You're in a challenging spot. Fortunately, I don't have a hard pan. The rock layer is rubble, and the roots can generally make their way through to the sand on the other side.

Har is great. You should really have him come for a consultation. I had him coming to my place on a monthly basis for quite a while. Learned a lot.

Thank you Jeff. I am in the same situation as you, a total of 1/2 acre of lot in a residential area with rocky hard soil, almost like a river bed after 2 ft digging, and we are by the brackish river as well so the salt in the soil..ugh..and my journey has just started 3 yrs ago with this lot, we probably might have put 20 trucks of mulch, about 5-6 each year and hoping this would help to change the soil health a bit. Planted 15 mango trees first year and added 12 more next year and some are in pots still. Mangoes in soil for last 2-3 years did have Zn, Mn deficiency, probably iron as well as i had shown it in 'Mango pests' post and Har had told me it is so, and later reading your posts i figured out its the alkaline soil. My flowering has been poor, this year more than half of the mango trees never flowered, in those that flowered the flower to fruit ratio i think is increasing every year but not optimal, and i am pretty sure observing for last 1 week that flowers are drying out from lack of water in those trees the roots of which have not yet found the water table(pretty much all my 2-3 yrs old trees :)  . I am thinking to pay Har to come to my garden and give his recommendations this year. You can probably see all the deficiencies in the video of my yard i sent to you via email. I totally agree with changing the ways we grow based on the soil, climate and various other external variants like native bugs and pests. And what applies to farms up north may not apply to farms south or to residential small lots where i live. You have done all the hard work over the years, trials and errors which will save a lot of time for new growers like me.
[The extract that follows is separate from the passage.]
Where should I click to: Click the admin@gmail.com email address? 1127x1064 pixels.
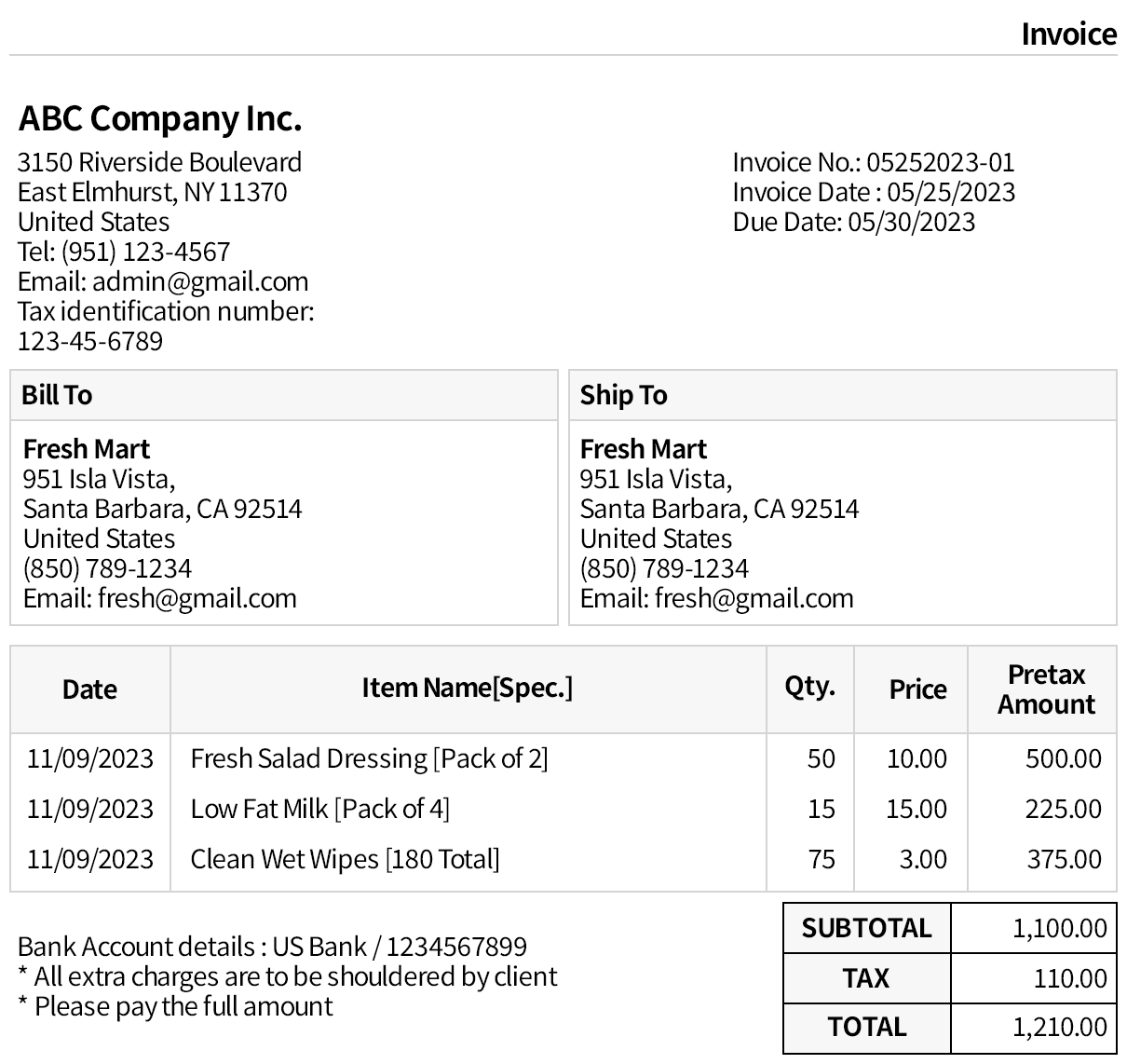[200, 281]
Update: My Honey Kiss hasn't flowered yet, will it even flower this late? Neelam flowered a week ago, Angie flowered 3-4 days ago. Carrie is in third bloom cycle. Peach Cobbler, Orange Sherbet, Fairchild, Coconut Cream, Ugly betty didn't bloom this year.


Satya

63
Tropical Fruit Discussion / Re: 2020 Mango Season (Florida)
« on: March 29, 2020, 08:28:40 PM »
Yah, it was somewhere around 40 - 50 truck loads at roughly 100 large wheelbarrow (8cf) loads per truck? So figure several thousand trips with the wheelbarrow and 10's of thousands of shovel movements. I started getting carpal tunnel and eventually just started hiring laborers to do it. That costed me thousands, but I did it over a 10 year period, so it was sort of an amortized cost.

I'm doing about 14 feet on center, with some trees closer than that which my wife snuck in when I wasn't looking. At 5 years, the canopies started to touch. I try to prune 1/2 of them each year, and it takes me months worth of weekends to do so. I bought a semi-commercial wood chipper (merry mac) to chip it all up, makes nice compost in just a few months.
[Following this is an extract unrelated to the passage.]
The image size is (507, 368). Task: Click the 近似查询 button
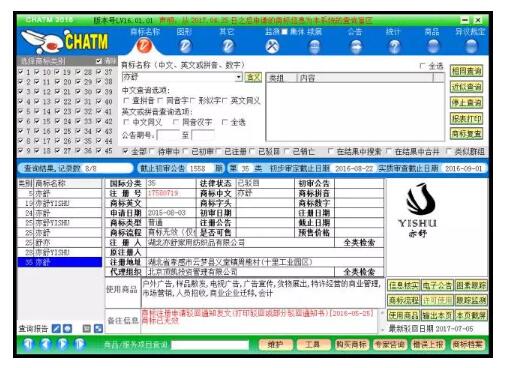466,87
Some trees can be closer than 14 feet (eg, sugar apple), but 14 - 15 foot spacing is workable if you're ok doing a lot of pruning. But this is location dependent. For example, I think soil conditions in Homestead are not as conducive to rapid growth.

Jeff, that must have been a lot of hard work and some beautiful soil!! 

I feel as you obviously are a wealth of helpful information as you have been at it for as long as you have and tried different methods over that time.

I was obviously being facetious in my postings as usual, as I'm sure everybody will come to learn. I feel if we can't have a good laugh amongst ourselves and bring some positive energy and love to our plants then we aren't doing them any justice!

I don't like judging what others do as that isn't my place and I don't want to be judged myself. If more people would check their ego and drop the narcissistic tendencies everybody gets then we could all get along better!

Out of curiosity what is the closest spacing you have on your trees on your 1/2  acre? My wife and I have a 1/3rd acre to work with and half of that is a septic mound, so we are forced to go ultra high density for the trees on our property.

64
I hear ya, I'm in the same boat here. We have a solid foot thick layer of calcium carbonate rock / rubble (from canal digging) with a 3 - 4 inch layer of sand on top.

Honestly, a lot of soils repel water when dry. Peat is especially bad, but even compost does it. The key is to keep it watered during establishment or wait until the summer rains kick in. Best time to plant a mango tree here is August, since you get the summer rains, and mangoes naturally lay down roots during the fall (the yearly cycle is roughly: dormant => fruit => grow limbs => grow roots).

To repair chlorosis, sulfur helps a lot in that it temporarily drops pH. As an experiment, I dropped the pH of 1/4 acre of land from mid to high 7's to the 3's with a literal ton of sulfur. Took a good 5 years for the pH to return to the 7's. (PS -- you can buy OMRI listed sulfur pellets if that's something you're interested in.)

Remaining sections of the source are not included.